First I wrote with a recursive function (it seems like I did it above), but then I began to look for some more ready approach. Thanks to this, I met Stream, iterate and takeWhile.

So, the numbers in the line are given - you need to calculate how many iterations the Collatz transformation for each of them will lead to one:

 import scala.io.StdIn object Main extends App { def collatz(a:Long) = if (a % 2 == 1) a * 3 + 1 else a / 2 val input = StdIn.readLine.split(" ").map(_.toLong) val output = input.map(m => Stream.iterate(m)(collatz).takeWhile(_ > 1).size) System.out.println(output.mkString(" ")) } 

It turned out so short that I already thought that I was ready for any troubles. However, a couple of exercises later, I ran into a real disaster.

Simple Numbers

Prime numbers I (mostly with the help of monotonous exercises with ProjectEuler from the time of learning Java) used to generate with the help of trial division. Suddenly it turned out that in a functional form it is (at least for me) to write very difficult. After all, in the cycle you need to check all the new and new numbers, adding them to the resulting array, which at the same time goes this check ...

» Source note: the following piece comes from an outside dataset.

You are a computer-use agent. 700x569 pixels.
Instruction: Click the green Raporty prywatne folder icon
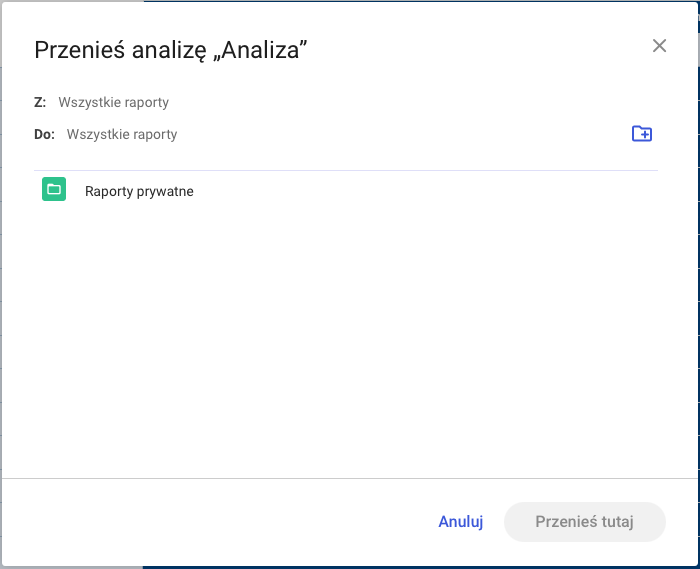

Here's the task - for given indices, output simple numbers with corresponding sequence numbers. I thought it was worth only generating an array - and hurray ...

Having spent half a day, I already took to browse the Internet in search of clues. Unfortunately, the frills like this “one-liner” not only did not bring me closer to the solution, but also strengthened the feeling of my own inferiority.

In the end, I won by inventing a recurrent function, where the list of already found numbers and the next number to be checked are transferred. Here is the monster:

 def generate(n: Int) = { @tailrec def mainLoop(test: Int, found: Vector[Int]): Vector[Int] = { if (found.size == n) { return found } mainLoop(test + 2, if (found.find(test % _ == 0).nonEmpty) found else found :+ test) } mainLoop(3, Vector(2)) } val values = StdIn.readLine.split(" ").map(_.toInt) val primeList = generate(values.max) val output = values.map(x => primeList(x - 1)) System.out.println(output.mkString(" ")) 

I had shorter solutions, but they worked satisfactorily for numbers less than one hundred — their performance obviously suffered due to implicit internal iterations ...

I do not like what happened. I found some apparently scientific article on the generation of prime numbers in a functional style, where, it seems, it is hinted that it is preferable for the OP to try the Eratosthenes sieve approach. However, I still feel weak enough in Scala to figure out how to fill a sieve immutable. Although now - right while writing this text - it came up with the idea that you need to use something like an immutable HashSet.

I hope that by the time I am ripe to write about the continuation of my experiments (if this is relevant) I will have the best solution.

Conclusion

At this point I dare to thank you for reading about my misadventures. I wrote about them first of all because those few tutorials on php I faced for some reason diligently showed me examples that are easy to write in a functional style - and avoided those from which the brain swells.

If you have other exercises in mind - simple in appearance, but not very simple to implement in a functional way (at least for a beginner) - please share them!